- [Your task]
Your output should be the lines from the start of the data through the line containing "Task: Select the DS(3) - RDCU-M (2) tree item", exactly and nothing more.

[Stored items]
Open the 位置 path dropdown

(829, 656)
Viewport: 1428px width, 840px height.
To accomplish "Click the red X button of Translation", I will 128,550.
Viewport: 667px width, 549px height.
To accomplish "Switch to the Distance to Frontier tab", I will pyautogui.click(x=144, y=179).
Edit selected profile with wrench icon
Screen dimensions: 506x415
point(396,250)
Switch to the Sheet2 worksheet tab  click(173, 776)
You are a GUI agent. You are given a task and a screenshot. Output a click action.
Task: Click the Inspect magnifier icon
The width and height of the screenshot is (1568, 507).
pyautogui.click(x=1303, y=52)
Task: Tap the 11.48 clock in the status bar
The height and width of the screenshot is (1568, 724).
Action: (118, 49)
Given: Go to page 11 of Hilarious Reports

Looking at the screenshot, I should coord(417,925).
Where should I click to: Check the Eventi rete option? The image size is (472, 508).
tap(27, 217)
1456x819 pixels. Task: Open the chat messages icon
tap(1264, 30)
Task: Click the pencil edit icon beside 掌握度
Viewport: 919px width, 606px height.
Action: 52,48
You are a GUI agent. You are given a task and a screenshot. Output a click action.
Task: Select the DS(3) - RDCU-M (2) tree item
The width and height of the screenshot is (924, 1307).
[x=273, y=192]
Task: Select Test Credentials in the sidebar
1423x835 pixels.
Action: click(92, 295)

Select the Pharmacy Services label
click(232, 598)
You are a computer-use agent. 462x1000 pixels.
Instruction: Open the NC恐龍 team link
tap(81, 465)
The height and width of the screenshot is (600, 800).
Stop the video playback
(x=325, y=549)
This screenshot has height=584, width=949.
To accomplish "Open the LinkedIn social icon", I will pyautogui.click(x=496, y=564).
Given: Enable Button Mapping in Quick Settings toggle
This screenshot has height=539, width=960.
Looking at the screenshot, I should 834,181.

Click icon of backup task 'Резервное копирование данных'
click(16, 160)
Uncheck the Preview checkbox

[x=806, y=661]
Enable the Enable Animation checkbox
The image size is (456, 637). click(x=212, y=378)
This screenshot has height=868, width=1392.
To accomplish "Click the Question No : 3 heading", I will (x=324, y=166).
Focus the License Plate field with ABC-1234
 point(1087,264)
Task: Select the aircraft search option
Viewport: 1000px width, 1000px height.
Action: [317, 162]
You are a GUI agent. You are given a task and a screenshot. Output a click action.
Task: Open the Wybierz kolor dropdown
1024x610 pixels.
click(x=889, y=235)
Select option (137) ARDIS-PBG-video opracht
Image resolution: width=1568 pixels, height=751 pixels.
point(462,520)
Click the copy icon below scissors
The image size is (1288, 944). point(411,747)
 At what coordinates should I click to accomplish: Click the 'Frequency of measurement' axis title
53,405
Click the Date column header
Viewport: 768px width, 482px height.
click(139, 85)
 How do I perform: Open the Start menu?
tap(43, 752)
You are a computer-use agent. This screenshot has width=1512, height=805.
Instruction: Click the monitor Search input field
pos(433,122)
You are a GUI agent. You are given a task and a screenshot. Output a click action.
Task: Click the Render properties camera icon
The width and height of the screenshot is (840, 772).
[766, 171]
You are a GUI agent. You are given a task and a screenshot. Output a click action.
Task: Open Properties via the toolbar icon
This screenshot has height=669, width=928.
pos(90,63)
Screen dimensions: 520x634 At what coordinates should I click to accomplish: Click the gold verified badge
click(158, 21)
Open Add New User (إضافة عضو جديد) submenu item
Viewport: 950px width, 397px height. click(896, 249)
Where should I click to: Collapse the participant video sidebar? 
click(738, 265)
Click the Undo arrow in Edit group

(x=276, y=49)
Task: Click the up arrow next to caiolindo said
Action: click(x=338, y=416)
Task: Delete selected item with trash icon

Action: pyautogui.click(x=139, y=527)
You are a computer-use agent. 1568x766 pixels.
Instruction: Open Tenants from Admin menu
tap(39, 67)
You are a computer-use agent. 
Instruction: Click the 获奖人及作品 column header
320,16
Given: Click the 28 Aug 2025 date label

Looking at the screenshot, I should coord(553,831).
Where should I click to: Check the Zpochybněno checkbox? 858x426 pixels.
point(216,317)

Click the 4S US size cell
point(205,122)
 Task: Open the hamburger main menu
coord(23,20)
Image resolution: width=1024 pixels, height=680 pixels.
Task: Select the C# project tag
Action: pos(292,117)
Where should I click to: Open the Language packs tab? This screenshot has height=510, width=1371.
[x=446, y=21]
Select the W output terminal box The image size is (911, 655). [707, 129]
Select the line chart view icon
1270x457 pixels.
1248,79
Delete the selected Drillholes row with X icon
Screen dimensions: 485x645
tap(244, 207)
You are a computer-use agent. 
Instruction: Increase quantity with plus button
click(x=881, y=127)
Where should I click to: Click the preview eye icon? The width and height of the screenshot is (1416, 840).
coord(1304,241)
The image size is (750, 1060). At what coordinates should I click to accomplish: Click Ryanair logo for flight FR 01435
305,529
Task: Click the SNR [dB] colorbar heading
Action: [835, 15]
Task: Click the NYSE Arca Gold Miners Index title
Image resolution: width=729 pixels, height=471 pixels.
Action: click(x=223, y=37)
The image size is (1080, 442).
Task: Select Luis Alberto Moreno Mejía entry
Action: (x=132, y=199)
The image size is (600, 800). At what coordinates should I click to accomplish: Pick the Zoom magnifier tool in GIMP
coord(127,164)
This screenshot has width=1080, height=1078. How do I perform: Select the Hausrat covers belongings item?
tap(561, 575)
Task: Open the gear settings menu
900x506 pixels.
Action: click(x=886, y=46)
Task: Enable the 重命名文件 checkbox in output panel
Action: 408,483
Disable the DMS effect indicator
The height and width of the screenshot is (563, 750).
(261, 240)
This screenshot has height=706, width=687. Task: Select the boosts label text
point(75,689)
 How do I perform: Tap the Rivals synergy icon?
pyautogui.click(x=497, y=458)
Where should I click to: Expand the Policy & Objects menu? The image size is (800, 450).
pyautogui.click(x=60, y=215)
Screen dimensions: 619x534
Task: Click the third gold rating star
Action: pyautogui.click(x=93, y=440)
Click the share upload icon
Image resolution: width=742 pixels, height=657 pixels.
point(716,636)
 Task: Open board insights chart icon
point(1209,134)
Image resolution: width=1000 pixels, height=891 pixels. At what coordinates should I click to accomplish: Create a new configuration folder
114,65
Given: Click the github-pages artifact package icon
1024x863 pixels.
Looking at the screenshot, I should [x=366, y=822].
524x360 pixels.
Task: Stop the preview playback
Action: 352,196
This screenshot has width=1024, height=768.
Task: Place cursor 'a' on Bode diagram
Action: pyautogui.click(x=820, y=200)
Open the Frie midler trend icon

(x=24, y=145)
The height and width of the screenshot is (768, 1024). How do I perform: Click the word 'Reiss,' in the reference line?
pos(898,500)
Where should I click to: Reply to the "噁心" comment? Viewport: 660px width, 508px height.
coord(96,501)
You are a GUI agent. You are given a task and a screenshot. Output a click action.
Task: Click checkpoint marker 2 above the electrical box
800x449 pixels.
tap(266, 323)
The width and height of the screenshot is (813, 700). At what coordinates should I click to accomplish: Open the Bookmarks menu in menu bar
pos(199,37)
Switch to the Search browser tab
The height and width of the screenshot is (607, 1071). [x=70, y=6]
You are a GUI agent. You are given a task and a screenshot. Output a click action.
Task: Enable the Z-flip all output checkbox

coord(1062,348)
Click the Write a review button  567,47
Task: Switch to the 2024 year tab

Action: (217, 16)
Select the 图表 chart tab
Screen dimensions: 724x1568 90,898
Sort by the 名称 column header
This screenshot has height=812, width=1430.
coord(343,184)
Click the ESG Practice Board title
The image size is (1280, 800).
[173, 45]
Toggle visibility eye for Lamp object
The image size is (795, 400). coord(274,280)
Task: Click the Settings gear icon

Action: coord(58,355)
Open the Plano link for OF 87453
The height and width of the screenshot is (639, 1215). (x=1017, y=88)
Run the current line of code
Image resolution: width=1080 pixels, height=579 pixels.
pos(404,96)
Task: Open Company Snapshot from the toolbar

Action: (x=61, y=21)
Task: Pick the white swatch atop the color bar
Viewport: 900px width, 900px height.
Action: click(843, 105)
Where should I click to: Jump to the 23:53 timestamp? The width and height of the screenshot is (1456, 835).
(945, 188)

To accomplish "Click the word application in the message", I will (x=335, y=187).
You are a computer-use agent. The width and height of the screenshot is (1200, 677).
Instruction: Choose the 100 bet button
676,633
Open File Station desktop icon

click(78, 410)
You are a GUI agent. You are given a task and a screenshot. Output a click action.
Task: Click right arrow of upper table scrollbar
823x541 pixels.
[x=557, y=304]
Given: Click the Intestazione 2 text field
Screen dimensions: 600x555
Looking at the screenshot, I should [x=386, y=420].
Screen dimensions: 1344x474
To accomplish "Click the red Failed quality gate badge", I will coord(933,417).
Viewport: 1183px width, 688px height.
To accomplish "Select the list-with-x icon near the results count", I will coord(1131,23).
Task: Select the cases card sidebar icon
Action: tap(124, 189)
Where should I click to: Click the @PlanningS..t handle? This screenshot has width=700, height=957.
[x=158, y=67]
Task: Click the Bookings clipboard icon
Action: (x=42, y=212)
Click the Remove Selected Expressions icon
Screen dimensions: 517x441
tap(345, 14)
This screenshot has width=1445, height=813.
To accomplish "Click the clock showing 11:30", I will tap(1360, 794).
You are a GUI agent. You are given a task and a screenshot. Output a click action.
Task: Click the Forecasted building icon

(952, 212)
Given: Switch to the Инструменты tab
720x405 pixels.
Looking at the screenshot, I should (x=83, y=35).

- [Solution for this problem]
Open the 位置 path dropdown

(829, 656)
Viewport: 1428px width, 840px height.
To accomplish "Click the red X button of Translation", I will 128,550.
Viewport: 667px width, 549px height.
To accomplish "Switch to the Distance to Frontier tab", I will pyautogui.click(x=144, y=179).
Edit selected profile with wrench icon
Screen dimensions: 506x415
point(396,250)
Switch to the Sheet2 worksheet tab  click(173, 776)
You are a GUI agent. You are given a task and a screenshot. Output a click action.
Task: Click the Inspect magnifier icon
The width and height of the screenshot is (1568, 507).
pyautogui.click(x=1303, y=52)
Task: Tap the 11.48 clock in the status bar
The height and width of the screenshot is (1568, 724).
Action: (118, 49)
Given: Go to page 11 of Hilarious Reports

Looking at the screenshot, I should coord(417,925).
Where should I click to: Check the Eventi rete option? The image size is (472, 508).
tap(27, 217)
1456x819 pixels. Task: Open the chat messages icon
tap(1264, 30)
Task: Click the pencil edit icon beside 掌握度
Viewport: 919px width, 606px height.
Action: 52,48
You are a GUI agent. You are given a task and a screenshot. Output a click action.
Task: Select the DS(3) - RDCU-M (2) tree item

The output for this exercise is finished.